Wider inspections in Iran nuke facilities approved by IAEA
The UN nuclear watchdog approved an additional protocol allowing wider inspections in Iran, clearing the way for Tehran to sign on to the new regime, an IAEA spokeswoman disclosed.
The protocol gives IAEA inspectors the right to make unannounced visits to suspect sites, even if the host country has not declared them as open to inspection.
"The board has approved Iran's additional protocol and now it is ready to be signed," Melissa Fleming, a spokeswoman for the International Atomic Energy Agency (IAEA), said Friday, according to AFP.
In Tehran, former president Akbar Hashemi Rafsanjani refreshed vows that Iran would not accept any "oppressive" decision coming out of the meeting of the board of governors of the International Atomic Energy Agency (IAEA).
Rafsanjani, in a sermon at Tehran Friday prayers, said Iran is waiting to see how much the US can influence the IAEA board meeting, and warned against any imprudent decision by the agency regarding Iran's nuclear energy program.
"The next few hours are the hours of trial. We are waiting to see how much the US can impose its own inhuman and colonial views on the board through threat, coercion and bribing," he said.
"The ball is now in their (IAEA) ground ... if they do bad, the things will be then out of our control, and I hope they take no illogical decision because no oppressive decision can ever deprive Iran from its due rights."
Rafsanjani said Iran has shown good cooperation with the IAEA toward its nuclear energy activities, stressing that Europe as well as IAEA Chief Mohamed Elbaradei were exercising good-will toward that issue.

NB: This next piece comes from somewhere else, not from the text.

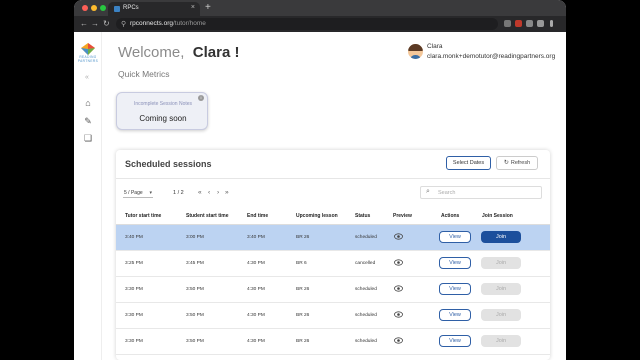  What do you see at coordinates (88, 103) in the screenshot?
I see `home-icon: ⌂` at bounding box center [88, 103].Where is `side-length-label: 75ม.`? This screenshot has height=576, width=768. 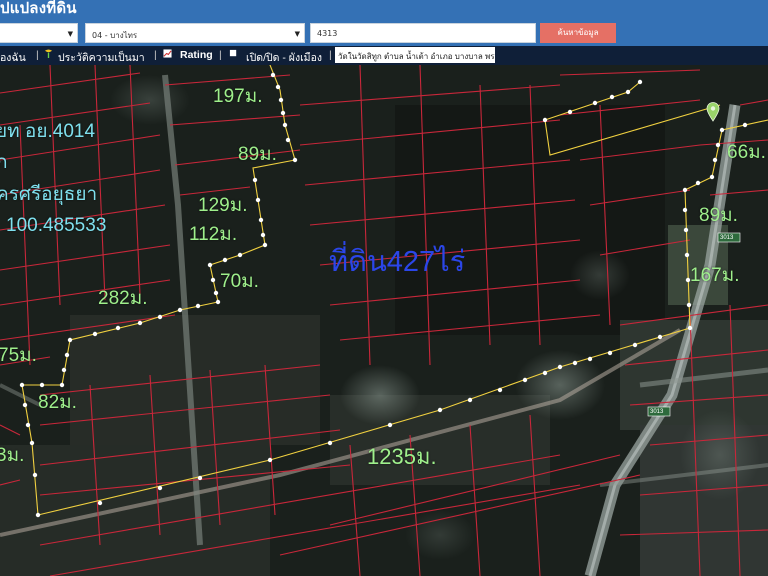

He added that Iran's performance to foil the propaganda of the US and Israel that Iran is pursuing nuclear weapons had been "very prudent and logical", and renewed Iran's positions that it will not give up its rights to exploit the nuclear industry for peaceful purposes.
"The correct thing that was done was that it was proved to the world that there is no evidence that Iran pursuing nuclear weapons in its scientific and technical movement," said Rafsanjani, who is also the chairman of Iran's Expediency Council (EC).
"They (IAEA inspectors) came and saw wherever they desired and we even told them the things that were not needed to be told. And the IAEA director-general (Mohamed Elbaradei) formally stressed that Iran is not pursuing nuclear weapons."
For its part, the United States accused Iran of trying to make nuclear arms. U.S. Ambassador Kenneth Brill assailed Iran for "violations and lies" that stretched over 18 years, including enriching uranium, processing small amounts of plutonium and other activities.
"Iran systematically and deliberately deceived the IAEA and the international community about these issues for year after year after year," he said. The purpose, he said, was "the pursuit of nuclear weapons."